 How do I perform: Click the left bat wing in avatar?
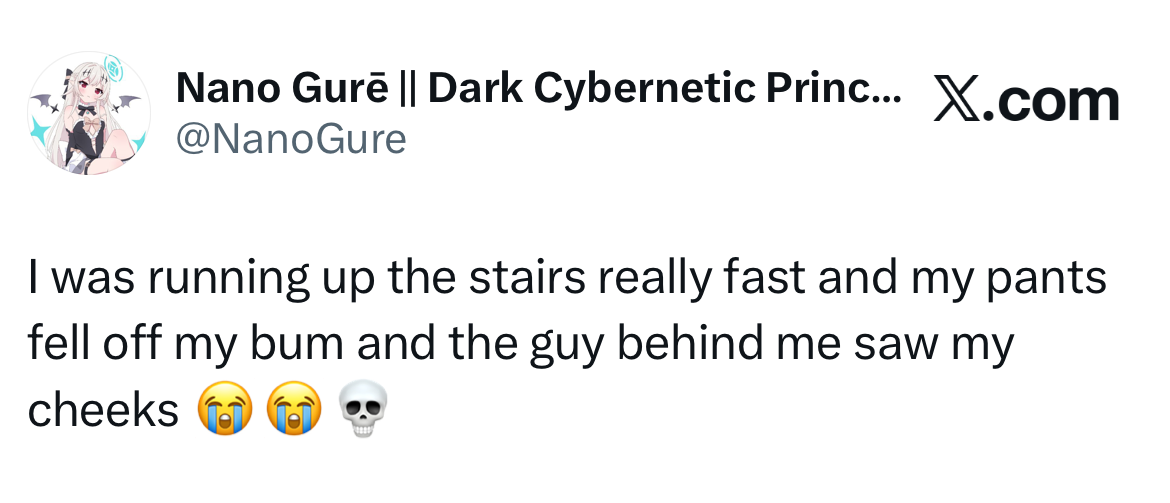44,102
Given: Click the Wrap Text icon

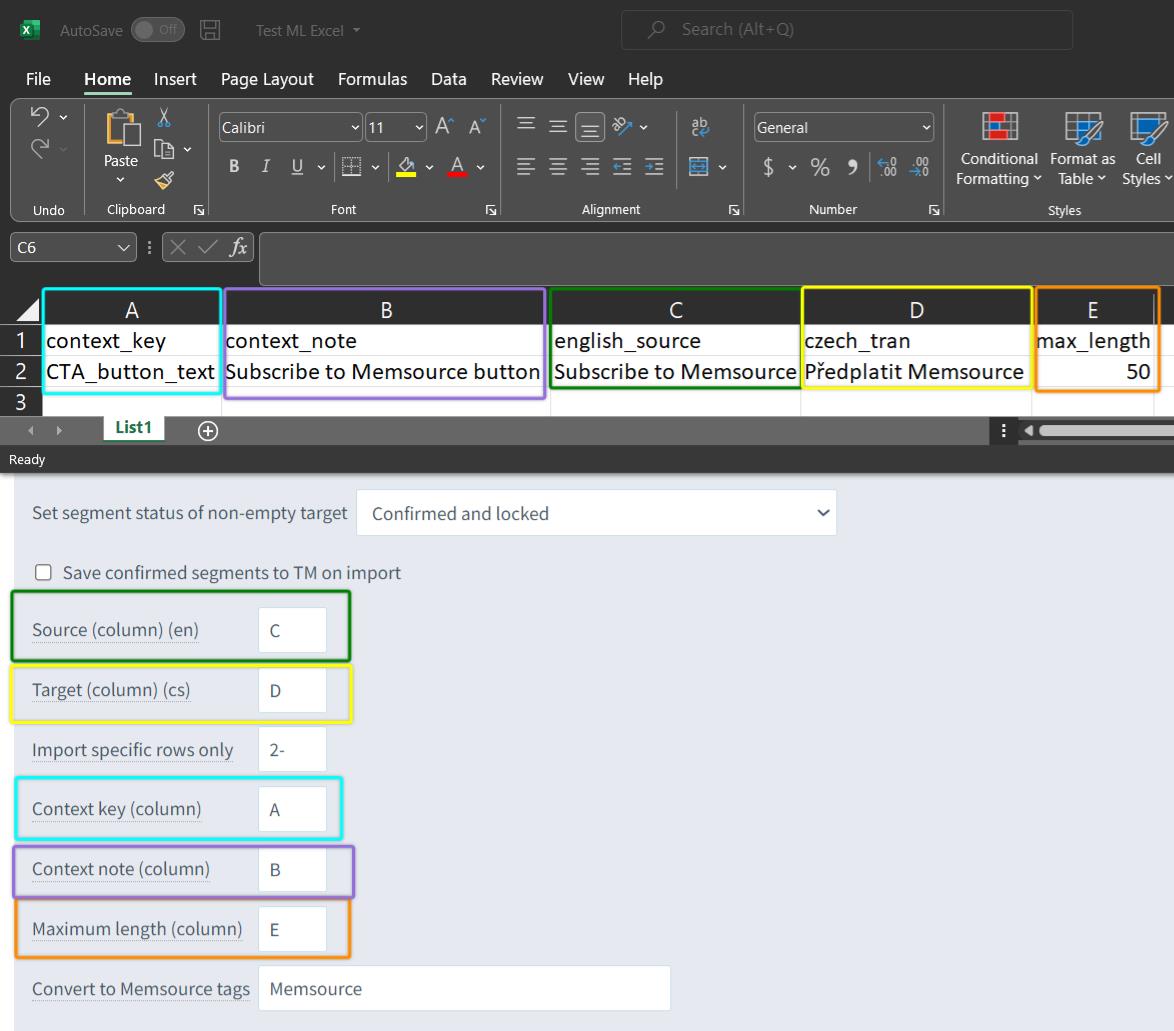Looking at the screenshot, I should pos(700,127).
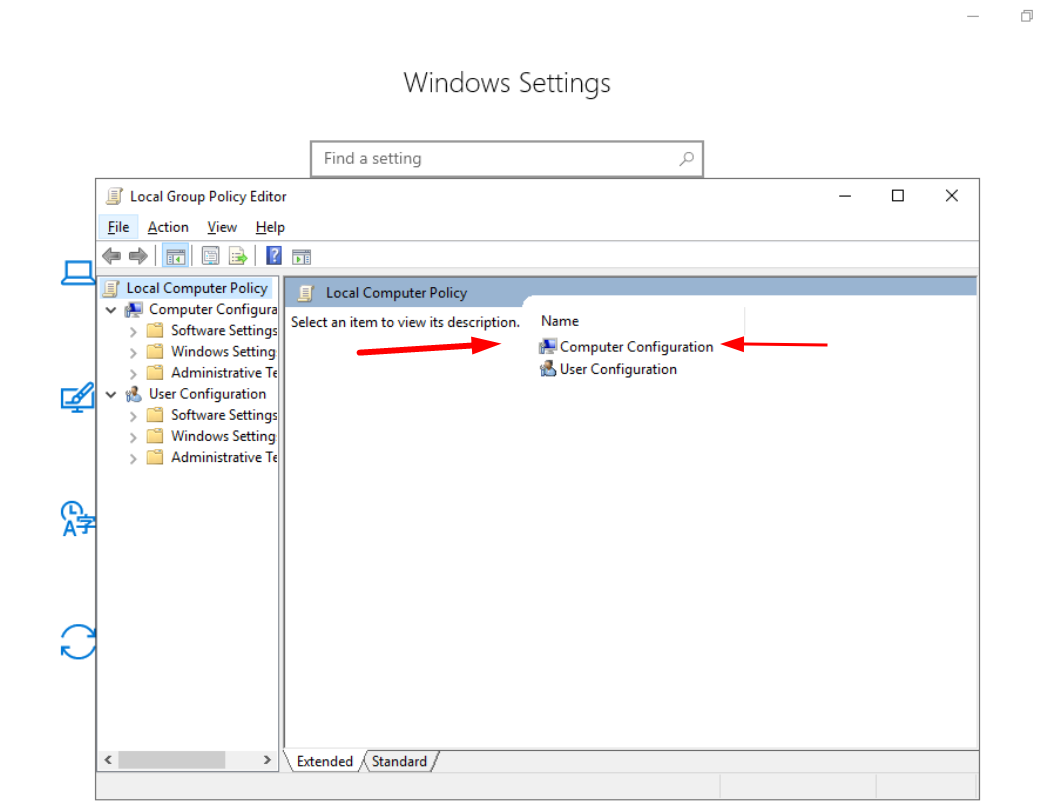
Task: Click the Back arrow toolbar icon
Action: click(112, 256)

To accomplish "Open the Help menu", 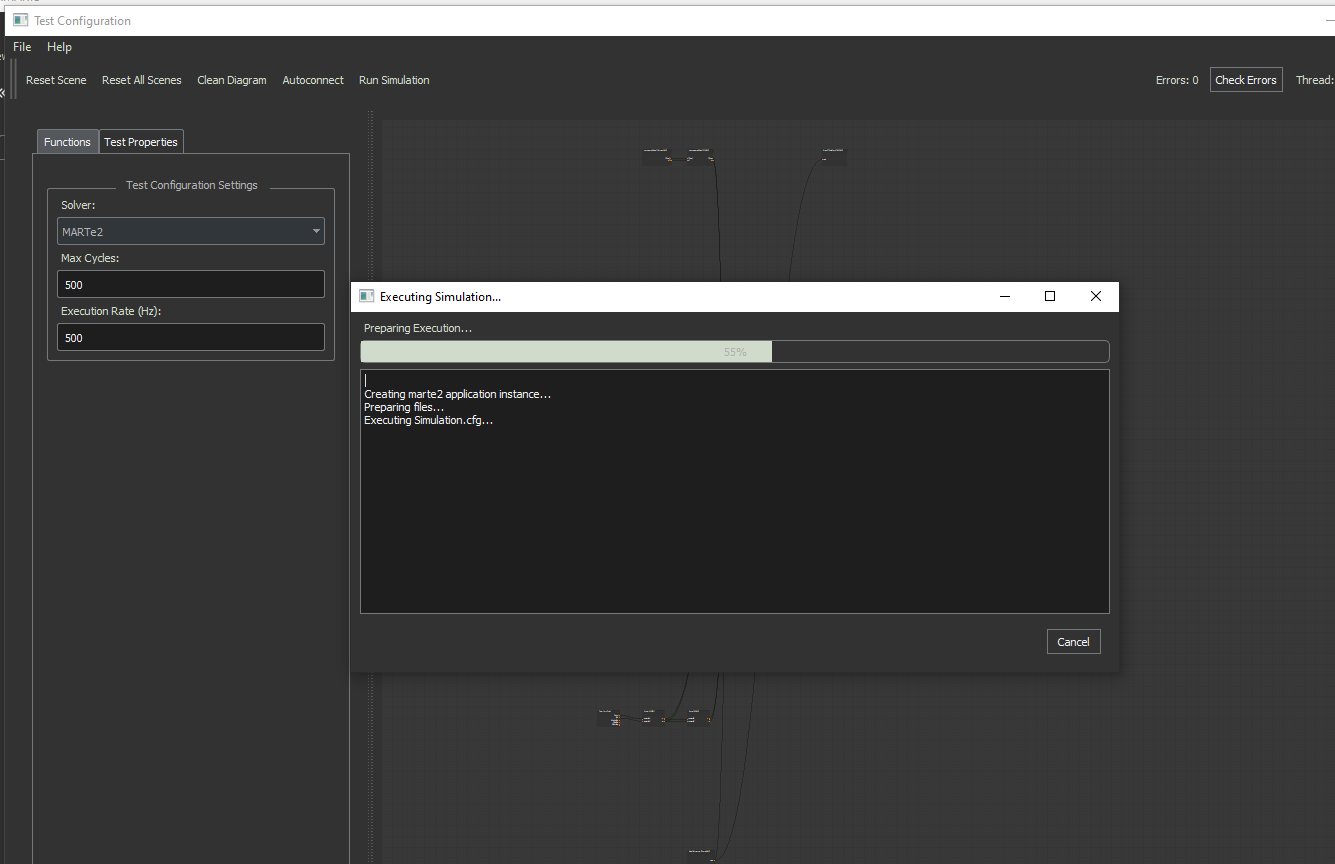I will tap(59, 47).
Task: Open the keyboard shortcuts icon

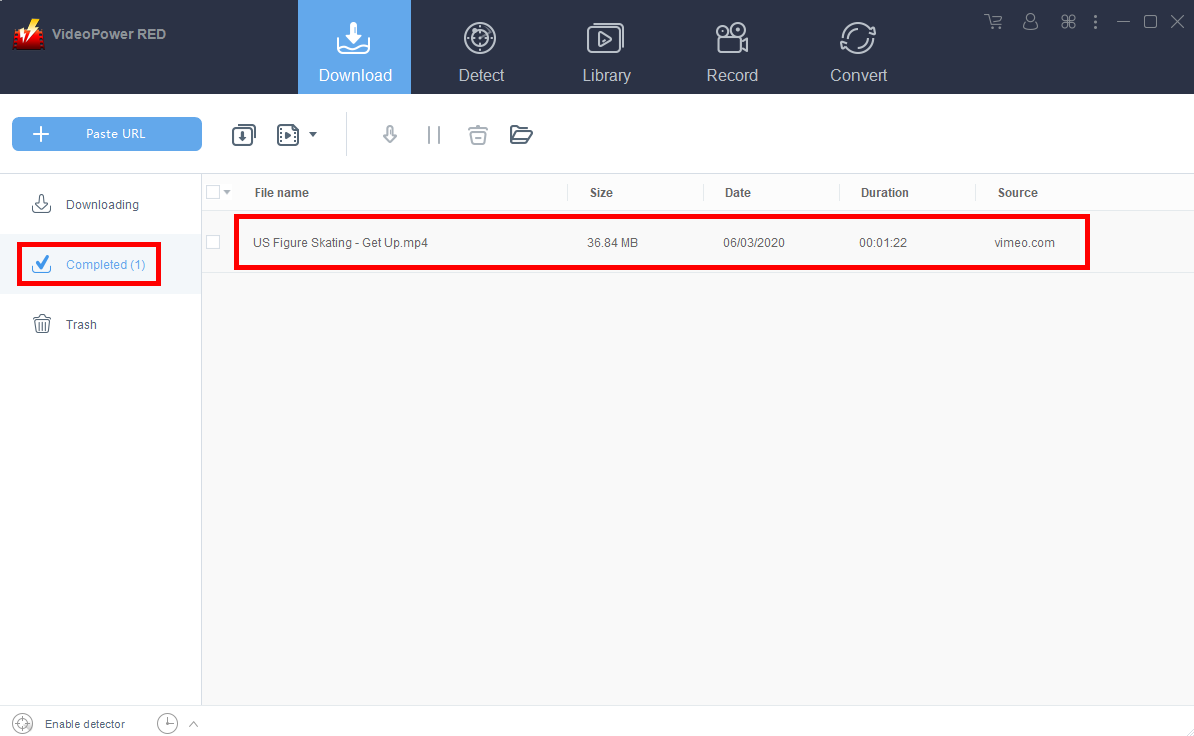Action: [1067, 21]
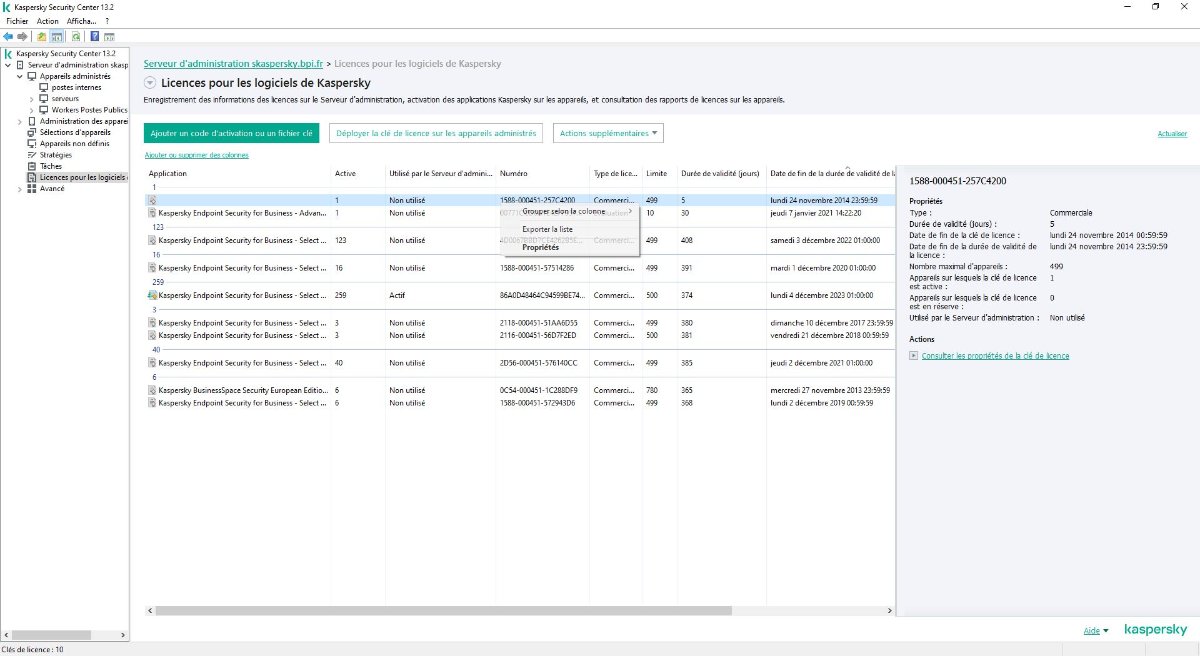Choose Exporter la liste from context menu
The image size is (1200, 656).
pos(547,230)
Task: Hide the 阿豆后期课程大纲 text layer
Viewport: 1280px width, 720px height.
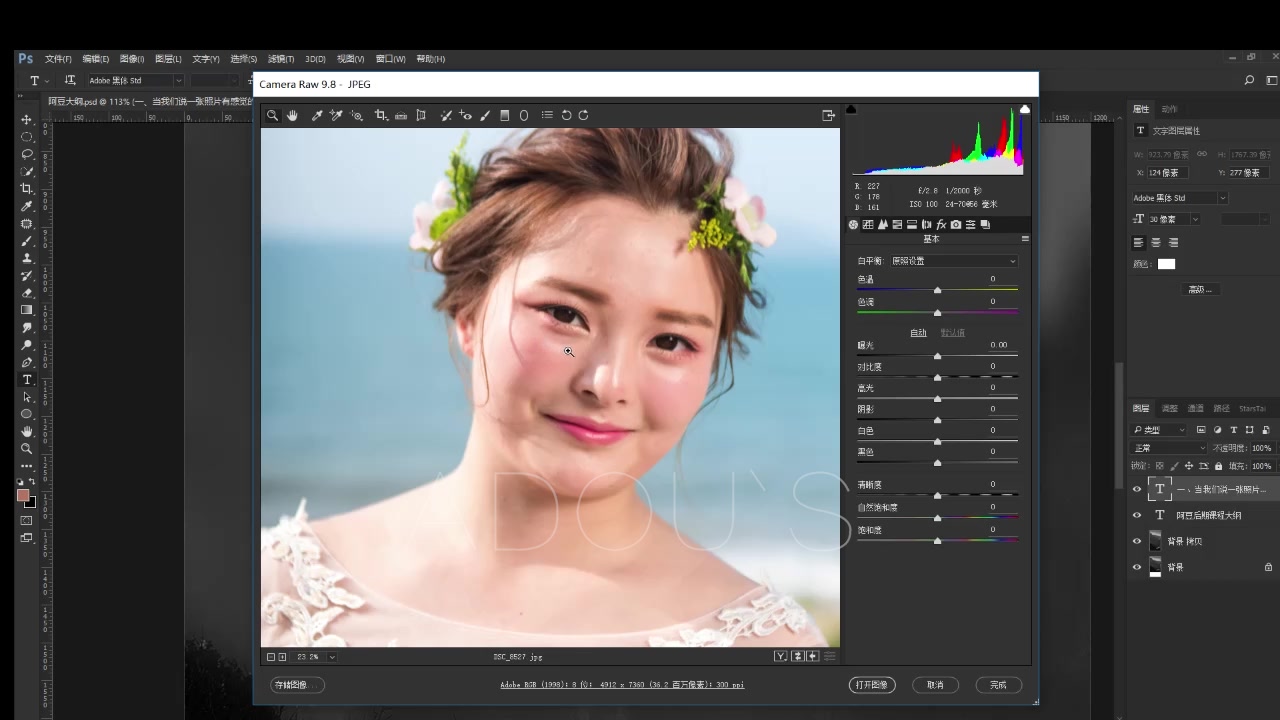Action: click(1136, 515)
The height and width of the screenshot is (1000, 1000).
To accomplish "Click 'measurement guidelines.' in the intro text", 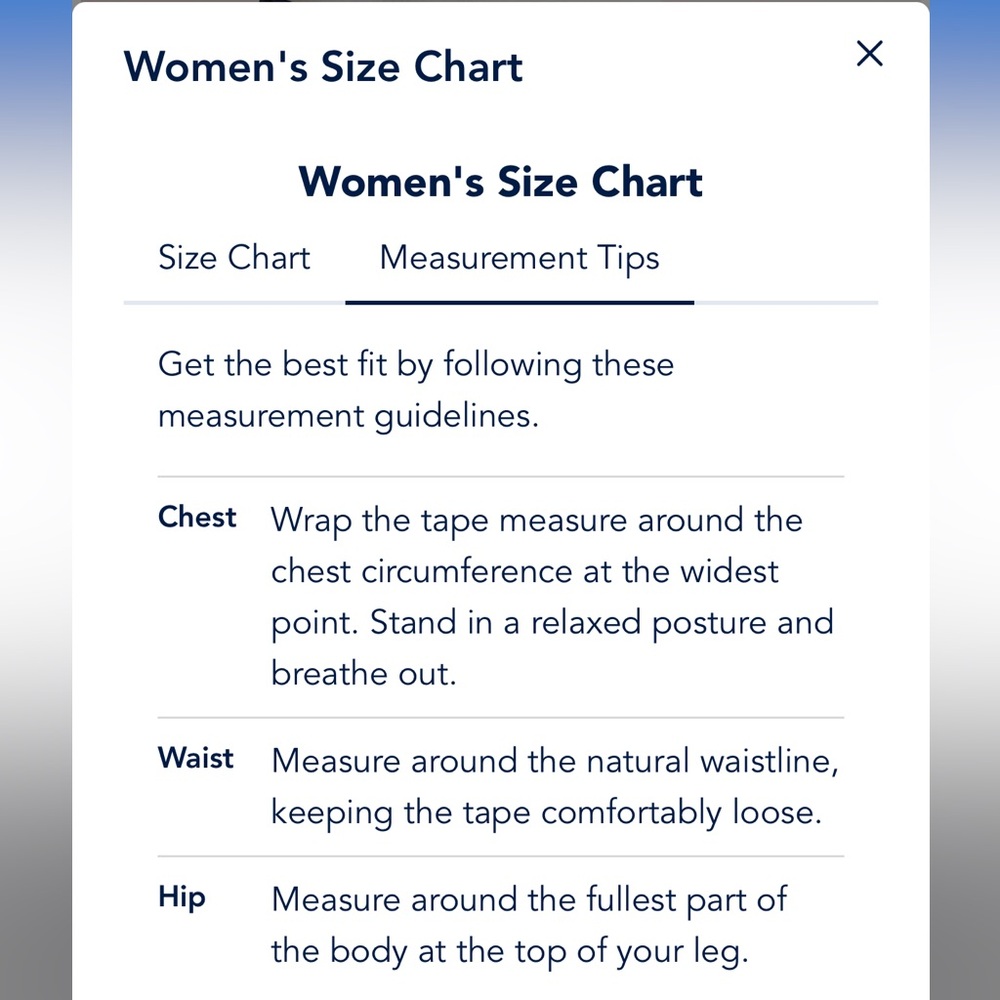I will click(348, 417).
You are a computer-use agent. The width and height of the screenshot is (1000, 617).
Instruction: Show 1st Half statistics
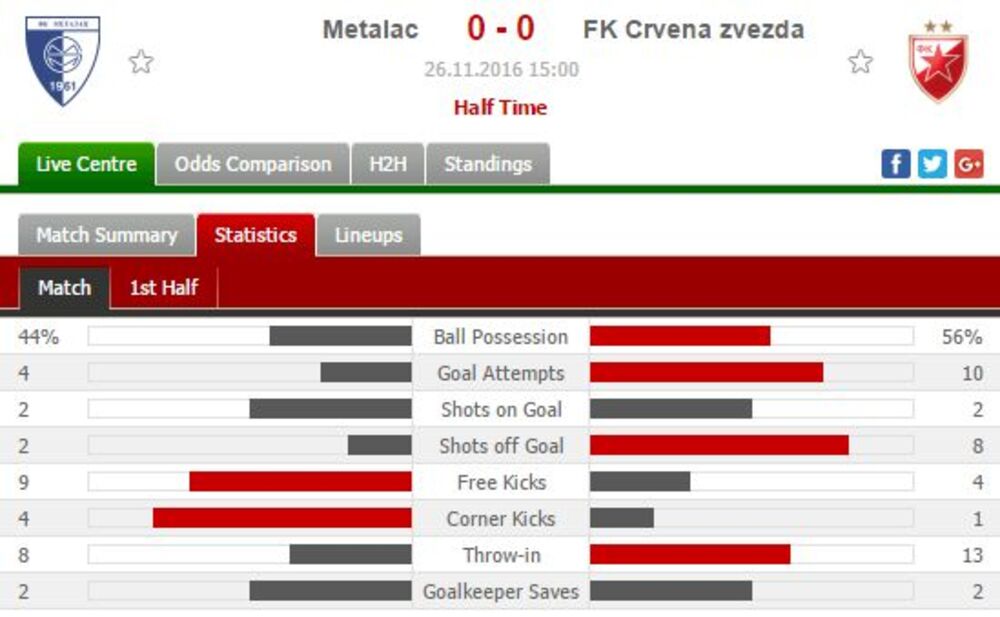tap(164, 287)
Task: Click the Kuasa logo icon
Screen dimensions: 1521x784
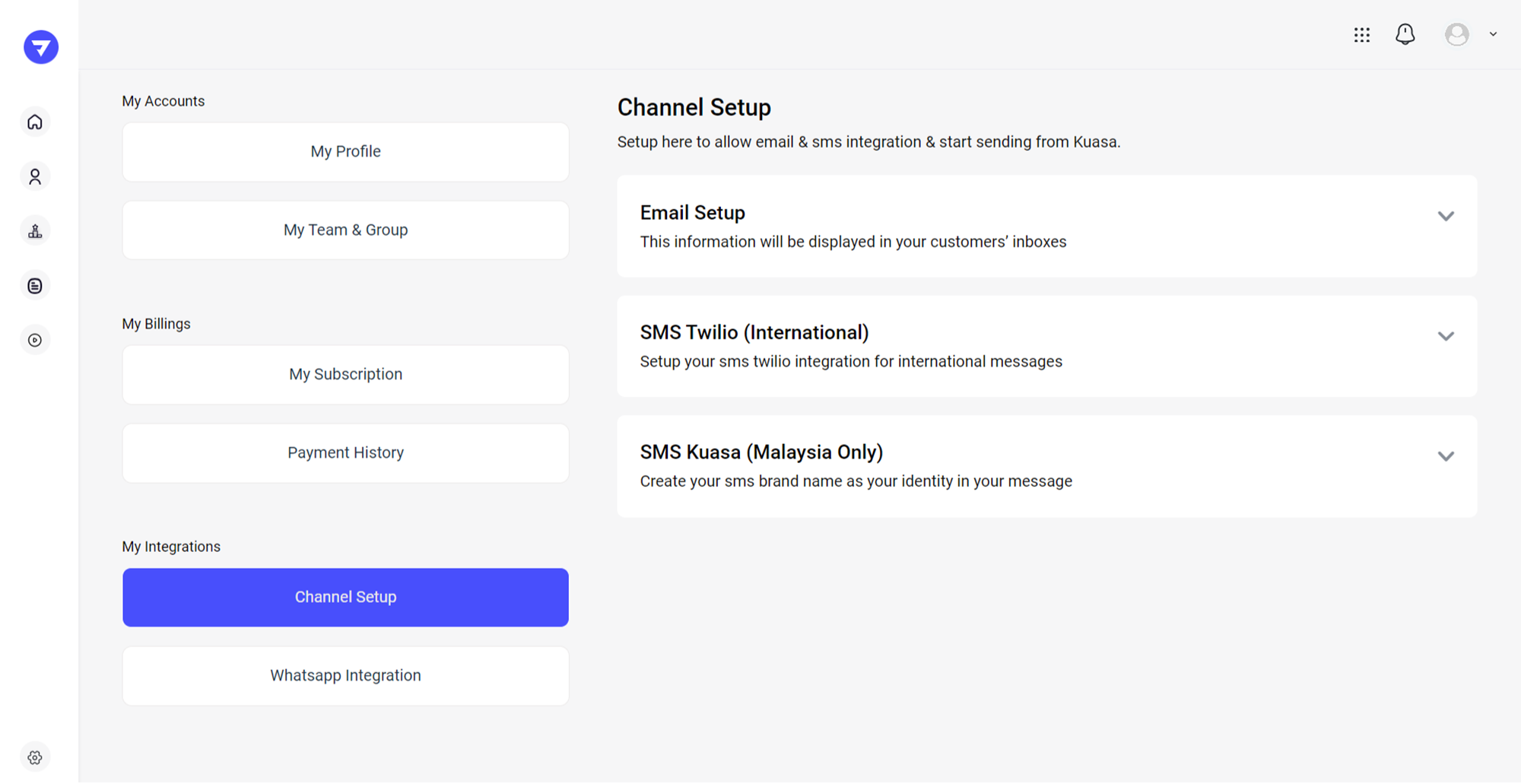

PROMPT
The line that contains "Instruction: Show 1st Half statistics" opens the part to copy, and the last line of the records closes it; set down those lines exactly, pictures excluded.

TASK OUTPUT
Instruction: Show 1st Half statistics
tap(164, 287)
Task: Click the Kuasa logo icon
Screen dimensions: 1521x784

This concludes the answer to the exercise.